Two of them, the irregular galaxy NGC 3109 and the irregular dwarf Sextant A , are located on the edge of the so-called Local Group, which also includes our galaxy, the Milky Way, and are about 4 million light-years away. Two other galaxies, the splendid spiral galaxy known as the Southern Pinwheel (but also NGC 5236 or M 83) and the irregular NGC 5253 are located, respectively, about 15 and 11 million light-years away from ours, while the fifth and most distant, the spiral galaxy IC 5332 , is about 30 million light-years away.
The observations were made in three filters, or colors, as part of the VST-SMASH survey (VST Survey of Mass Assembly and Structural Hierarchy), a project led by Crescenzo Tortora , a researcher at INAF in Naples, to understand the mechanisms that lead to the formation of the many different galaxies that populate the cosmos.

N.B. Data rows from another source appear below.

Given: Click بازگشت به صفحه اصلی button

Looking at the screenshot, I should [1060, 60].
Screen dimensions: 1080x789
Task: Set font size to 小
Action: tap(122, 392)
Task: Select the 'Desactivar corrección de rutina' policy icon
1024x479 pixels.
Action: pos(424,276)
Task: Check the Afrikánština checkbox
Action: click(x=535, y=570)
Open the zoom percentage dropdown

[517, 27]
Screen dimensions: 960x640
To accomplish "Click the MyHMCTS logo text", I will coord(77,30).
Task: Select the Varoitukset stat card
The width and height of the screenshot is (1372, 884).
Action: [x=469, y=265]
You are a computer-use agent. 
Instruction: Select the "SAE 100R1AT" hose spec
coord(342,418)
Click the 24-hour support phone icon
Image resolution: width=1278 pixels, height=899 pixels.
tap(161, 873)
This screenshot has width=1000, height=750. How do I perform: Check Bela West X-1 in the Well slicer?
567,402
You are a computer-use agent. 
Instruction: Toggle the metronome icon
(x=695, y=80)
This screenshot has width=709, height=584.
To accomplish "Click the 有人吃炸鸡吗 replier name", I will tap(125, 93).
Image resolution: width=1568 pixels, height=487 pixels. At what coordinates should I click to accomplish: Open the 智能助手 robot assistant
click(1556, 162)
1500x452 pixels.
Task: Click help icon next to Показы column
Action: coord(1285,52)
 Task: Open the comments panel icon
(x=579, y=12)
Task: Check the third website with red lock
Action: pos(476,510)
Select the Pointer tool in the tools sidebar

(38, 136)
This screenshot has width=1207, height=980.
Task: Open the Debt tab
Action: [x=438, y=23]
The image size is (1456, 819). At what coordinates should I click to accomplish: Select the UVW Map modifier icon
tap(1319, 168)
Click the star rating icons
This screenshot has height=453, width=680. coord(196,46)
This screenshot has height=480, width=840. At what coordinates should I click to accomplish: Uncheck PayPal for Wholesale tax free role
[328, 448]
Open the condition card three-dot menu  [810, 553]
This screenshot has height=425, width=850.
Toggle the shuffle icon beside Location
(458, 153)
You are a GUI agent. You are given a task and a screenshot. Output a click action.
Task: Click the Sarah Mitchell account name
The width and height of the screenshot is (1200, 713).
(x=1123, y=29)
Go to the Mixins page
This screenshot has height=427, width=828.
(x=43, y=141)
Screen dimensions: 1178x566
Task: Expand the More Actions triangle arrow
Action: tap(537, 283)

The five galaxies are part of a sample of 27 galaxies that the team is studying with the VST, a telescope with a 2.6-meter diameter mirror, built in Italy and hosted since 2012 at the ESO Observatory on Cerro Paranal, in Chile. These galaxies were carefully selected in the portion of the sky that, over the next few years, will also be observed by the European Space Agency's Euclid satellite (ESA) to provide a more detailed optical counterpart (up to blue wavelengths) to the space data collected by the VIS instrument (at red wavelengths) and the NISP instrument in the near-infrared.
The group presented the survey in a paper published in The Messenger journal.
"We are trying to understand how galaxies form, as a function of their mass and morphological type. This means asking how stars form in situ, inside galaxies, but also how they are accumulated (ex situ) through merging processes, that is, fusion, with other galaxies" explains Tortora, who leads an international team that involves many researchers from various INAF sites.
"To do this, we need to trace the colors of these galaxies up to the peripheral regions, to be able to investigate the presence of very faint structures belonging to these galaxies, and populations of dim galaxies orbiting around them. This is useful to be able to trace the residues of galactic interactions, and therefore constrain the hierarchical process of cosmic structure formation."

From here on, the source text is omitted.